Spotlight feature: Winnebago’s Coach Judy Krause

Sports

“She’s kind of got an intimidating face, but in the end, she’s got a soft heart,” senior, Alyssa Thompson said of Winnebago’s coach, Judy Krause.

“It looks like she’s, ‘Oh, she’s very tough,’ but she has like a really soft heart,” added senior, Drew Pendzinski.

Coach Judy Krause has been Winnebago’s girls basketball coach for the last 30 years, where she’s continuously put her team on the map.

Krause earned her 500th career win earlier this season. She was honored for the milestone with a memento, and surprised by former players. However, Krause says the milestone isn’t all that important to her – she just wants to know her kids played well.

“I guess I’m the type of coach who doesn’t dictate as much,” Krause said. “I want them to be able to control their destiny, and so to be able to see what we do in practice transfer over to a game, that’s what’s the most important thing. The 500 – that was really nice, I’m certainly not the person that likes to have the honor or the fame or the glory or whatever.”

Krause’s love for the sport began as a child, and eventually led her to play for Northern Illinois. Majoring in education, she put her two passions for teaching and basketball together, allowing her to start her career at Winnebago.

What’s kept her coaching after all these years?

“I really enjoy the players, and by players, I mean like, there are certain characteristics of a kid who’s an athlete,” Krause explained. “I always enjoy seeing where they start and where they can finish.”

There was a small gap during Krause’s coaching career, when she decided to take a three-year break during 1998 and 2001, to take care of her newborn daughter and 6-year-old son. With the support of her husband, Krause did return to the gym, where she says her kids grew up during every practice.

“I always thought with having my kids in the gym, at least I knew where they were and they were safe and they’d get to run around and they learn a little bit of what it [takes to] be part of a team or group,” Krause said.

Throughout her time coaching, Krause’s seen girls basketball grow more competitive.

“It’s just fun to see that the gap isn’t as great between boys and girls,” Krause said. “I mean, girls can do the exact same thing boys can do, and it shows out on the floor, so that’s fun to see.”

Throughout the years, Krause’s teams have gone through lots of ups and downs, but perhaps one of the highest points in her career was in 1992, when her team finished in 3rd place at state. A group that had played together since 4th grade, Krause says she still keeps in touch with the players through social media.

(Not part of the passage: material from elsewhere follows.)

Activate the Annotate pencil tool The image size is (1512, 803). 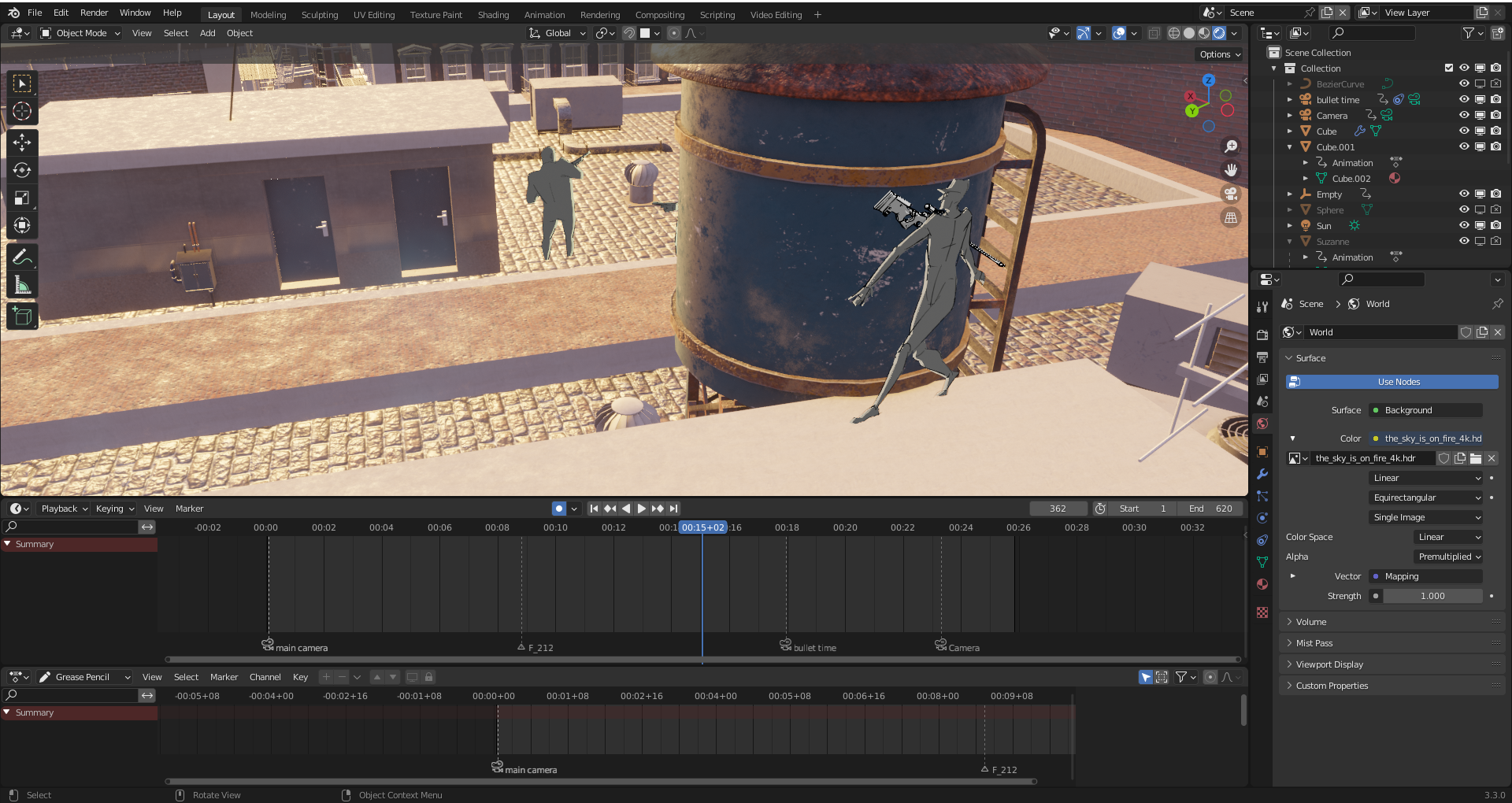[x=22, y=257]
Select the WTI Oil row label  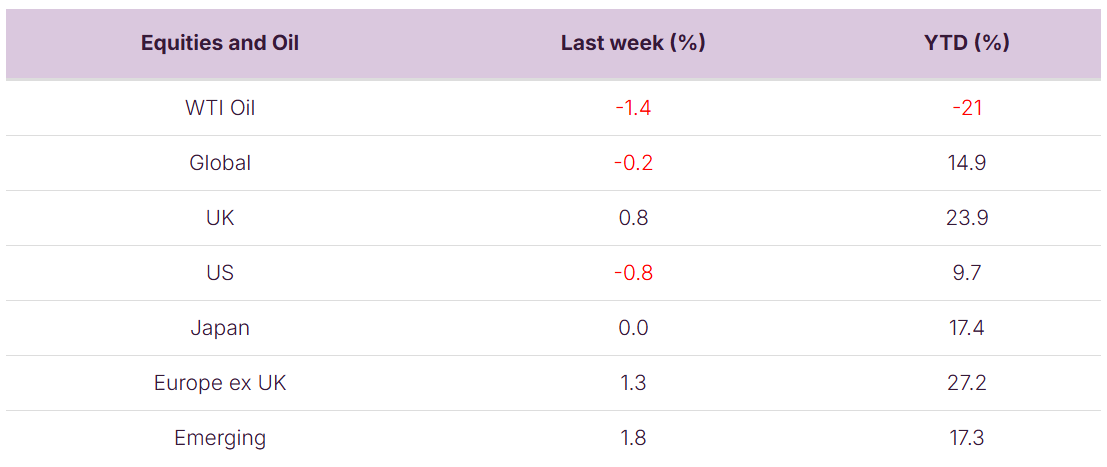[220, 108]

“A former player who, she has her Facebook Live goin’ of her son playing, so that’s a really neat thing,” Krause explained. “Another girl, a mom, who her daughter got a scholarship to play volleyball in college, so those are really neat things to just get to see a little bit of what’s going on in their lives.”

Fast forward to today’s team, Krause says she’s pleasantly surprised with how successful the team has been so far. Filled with young players like Miyah Brown and Renne Rittmeyer, Krause continues to see growth on the court.

“They’re an unselfish group,” Krause said. “They’re very much committed to being the best they can as a team. They’re just a really nice group of kids that [work] really hard and they’re very competitive, so this has been a really fun year.”

“Coach is always trying to push us hard, and she knows that we’re a good team, but she has to just keep pushing us and never let us get too big of a head,” Thompson said.

Given Krause’s close relationships with both her past and present players, on top of the wisdom and expertise gained throughout the years, the respect she gets in return comes as no surprise.

“Everyone looks up to her and not as a mom, but she’s someone to go to when times are tough and she’s like a great coach,” Pendzinski said.

Krause doesn’t take any of it for granted either.

“I’m a firm believer that you have to give respect in order to get respect,” Krause explained. “I think that’s in the field of education. We all learned that a long time ago, that I’m not any better than they are and they’re all trying their very hardest and so I’m going to do the same on my end.”

So how much longer does Krause see herself coaching?

“Every year, since I’ve started coaching, I take it year by year,” Krause admitted. “I have never gone out and said ‘Ooh, I can’t wait ’til that class shows up.’ That’s ridiculous, so I just go by the season and then after the season, a lot of contemplation, some prayer, and see what’s going to happen.”